Today, we recognize the dangers girls encounter are just as threatening to boys.

In school, I learned the meaning of agency when we girls were using the school gym. If a group of boys came into the gym, we were expected to vacate immediately.

When I got to college, the restrictions on co-eds were just being lifted. We no longer had to sign in and out of the dorm or hold to a curfew.


I could continue to give examples of agency in the secular world. But let’s look at agency in the church.


The topic comes to mind as I recall conversations over the last few months with a few of my friends, both men and women—all spiritual and faithful to their church. Each of them told a story about their involvement in church that was eerily similar. They even used the same words. “I was told I had to step back.” In several cases, the people were elected to congregation councils and had an obligation to serve the congregation for their term. The expectation that they should step back was bypassing the congregation’s agency. Ah! Agency can get complicated!

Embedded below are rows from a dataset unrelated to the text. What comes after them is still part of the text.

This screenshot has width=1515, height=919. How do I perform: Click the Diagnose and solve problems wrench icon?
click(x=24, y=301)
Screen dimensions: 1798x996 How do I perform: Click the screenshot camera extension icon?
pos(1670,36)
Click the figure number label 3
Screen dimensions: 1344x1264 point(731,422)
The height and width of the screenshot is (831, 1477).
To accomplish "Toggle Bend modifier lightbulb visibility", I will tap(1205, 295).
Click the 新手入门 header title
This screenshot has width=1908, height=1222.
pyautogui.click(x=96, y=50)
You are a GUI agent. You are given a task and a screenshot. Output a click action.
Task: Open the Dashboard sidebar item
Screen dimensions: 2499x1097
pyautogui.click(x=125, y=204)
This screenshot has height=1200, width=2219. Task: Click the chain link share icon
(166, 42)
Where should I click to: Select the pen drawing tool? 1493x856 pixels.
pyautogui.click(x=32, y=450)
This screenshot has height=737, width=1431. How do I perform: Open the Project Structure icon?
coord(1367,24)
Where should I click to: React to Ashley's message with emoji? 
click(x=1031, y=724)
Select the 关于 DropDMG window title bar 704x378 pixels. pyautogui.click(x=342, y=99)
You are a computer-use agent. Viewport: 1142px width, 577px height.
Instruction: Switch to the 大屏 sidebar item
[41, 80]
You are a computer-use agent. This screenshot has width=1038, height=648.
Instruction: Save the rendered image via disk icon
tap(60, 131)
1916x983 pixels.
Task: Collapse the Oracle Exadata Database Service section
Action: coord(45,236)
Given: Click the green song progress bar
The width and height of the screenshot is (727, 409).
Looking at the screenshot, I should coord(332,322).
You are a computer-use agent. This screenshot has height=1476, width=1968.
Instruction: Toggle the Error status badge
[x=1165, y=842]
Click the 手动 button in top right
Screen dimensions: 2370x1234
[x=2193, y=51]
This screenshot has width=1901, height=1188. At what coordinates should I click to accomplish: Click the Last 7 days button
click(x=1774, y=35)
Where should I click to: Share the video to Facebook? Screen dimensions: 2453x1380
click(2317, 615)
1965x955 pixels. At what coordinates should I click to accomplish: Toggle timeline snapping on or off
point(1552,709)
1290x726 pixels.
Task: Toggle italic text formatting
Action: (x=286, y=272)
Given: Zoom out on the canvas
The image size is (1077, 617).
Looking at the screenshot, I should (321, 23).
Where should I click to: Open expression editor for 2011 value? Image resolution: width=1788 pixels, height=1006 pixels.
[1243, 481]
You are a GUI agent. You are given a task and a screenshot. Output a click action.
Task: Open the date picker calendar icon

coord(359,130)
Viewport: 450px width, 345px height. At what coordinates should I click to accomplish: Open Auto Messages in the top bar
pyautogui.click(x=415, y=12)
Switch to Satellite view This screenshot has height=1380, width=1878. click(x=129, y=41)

Some were told this by a pastor. Others (including me) by a bishop.


In every case, there was only one reason. We had earned status in our congregations over time. We had influence. Professional leaders (pastors), usually newly arrived on the scene, felt threatened.


Instead of empowering the most able members of the church and benefiting from their talents and passions, the leadership preferred no involvement from anyone that might challenge them or those above them. That leaves them to work with the least committed and less able, but that’s OK. They find comfort in knowing their leadership will not be challenged. (It also won’t be effective.)


Failure is then set to trickle down throughout the congregation. But leadership rarely recognizes the results of their decisions. It is so easy to assign the blame elsewhere. Church members learn from example. They ask themselves, If the most giving people are asked to step aside, what will happen to me if I succeed? 


The Church must realize that today’s Christians live in a society where they have agency in their homes and in their secular lives. We expect agency in an organization that teaches us to let our lights shine. We are not gong to understand or relate to an institution that asks us to be less than who God made us to be.


Agency is a gift. Churches need to stop seeing it as a curse.